• **SOURCE EXTRACT**
####

Gemini API Pricing Explained: How to Estimate and Control Your Token Costs

8 min read

Amnic

Amnic

AI and LLM costs

Table of Contents

No headings found on page

Google publishes a Gemini rate card that looks cheaper than every other frontier provider. Then the first production bill lands, and engineering, finance, and the platform team all read different numbers off the same invoice. The headline rate is honest. 

What it hides is the context window your prompts actually crossed, the modality your audio chunks were billed under, the platform your team was routed through, and the grounding calls a single agent quietly ran twenty times per session.

This guide reads Gemini API pricing the way a FinOps for AI practitioner would read it. Not as a list of numbers, but as a model of where your money actually goes once a workload is live.

What You Actually Pay For

Gemini bills the API by tokens, not per-request like AWS API Gateway pricing, and not by words or characters. A token is roughly four characters of English text or one short word, per Google's tokenization documentation. Every call has two billable sides:

  • Input tokens: Your system instructions, conversation history, retrieved context, tool definitions, attached images, audio, and video. Everything you send.

####

• **DATASET RECORDS**
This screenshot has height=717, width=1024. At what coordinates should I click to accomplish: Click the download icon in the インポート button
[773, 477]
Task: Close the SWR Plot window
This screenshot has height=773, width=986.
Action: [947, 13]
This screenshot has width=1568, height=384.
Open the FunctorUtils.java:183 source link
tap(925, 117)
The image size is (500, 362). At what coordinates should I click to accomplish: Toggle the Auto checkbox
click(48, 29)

####

• **ACTIVITY LIST**
**a)** Print the passage of the Gemini pricing article from "AI and LLM costs" up to and including "workload is live.".
**b)** What comes next in the Gemini pricing article after its last sentence shown?
You won't need the rows for this.

• **ANSWERS PER TASK**
**a)**
AI and LLM costs

Table of Contents

No headings found on page

Google publishes a Gemini rate card that looks cheaper than every other frontier provider. Then the first production bill lands, and engineering, finance, and the platform team all read different numbers off the same invoice. The headline rate is honest. 

What it hides is the context window your prompts actually crossed, the modality your audio chunks were billed under, the platform your team was routed through, and the grounding calls a single agent quietly ran twenty times per session.

This guide reads Gemini API pricing the way a FinOps for AI practitioner would read it. Not as a list of numbers, but as a model of where your money actually goes once a workload is live.

**b)**
  • Output tokens: What the model writes back.

Output is the expensive side on every Gemini tier. Across the current family, output runs four to six times input, per Google's developer pricing page. That ratio makes prompt design and output capping the two highest-impact levers on the bill.

Three things make Gemini billing distinct from OpenAI API pricing and Anthropic API pricing:

  1. A context-length surcharge. Two flagship tiers double in price above 200K input tokens.

  2. Per-modality rates. Audio input is billed separately from text, image, and video on several models.

  3. A genuinely usable free tier with rate limits instead of a trial credit.

Each of those is a place real bills diverge from the headline number.

Current Gemini API Pricing by Model

Pricing per 1M tokens, sourced from Google's official Gemini API pricing page:

Model

Tier

Input (≤200K)

Input (>200K)

Output (≤200K)

Output (>200K)

Gemini 3.1 Pro Preview

Flagship reasoning

$2.00

$4.00

$12.00

$18.00

Gemini 3.5 Flash

Workhorse

$1.50

$1.50

$9.00

$9.00

Gemini 3.1 Flash-Lite

Cost tier

$0.25

$0.25

$1.50

$1.50

Gemini 2.5 Pro

Prior flagship

$1.25

$2.50

$10.00

$15.00

Gemini 2.5 Flash

Prior workhorse

$0.30

$0.30

$2.50

$2.50

Gemini 2.5 Flash-Lite

Cheapest

$0.10

$0.10

$0.40

$0.40

Three patterns to read into this table before you pick a model:

  1. The spread between Flash-Lite and Pro Preview is roughly 30× on output, per Google's rate card. Model selection is the single biggest cost lever you have.

  2. The 200K breakpoint only bites the Pro tiers. Flash and Flash-Lite charge the same rate at any context length. A long-context workload on Pro that crosses 200K silently jumps to roughly 1.5× the headline rate.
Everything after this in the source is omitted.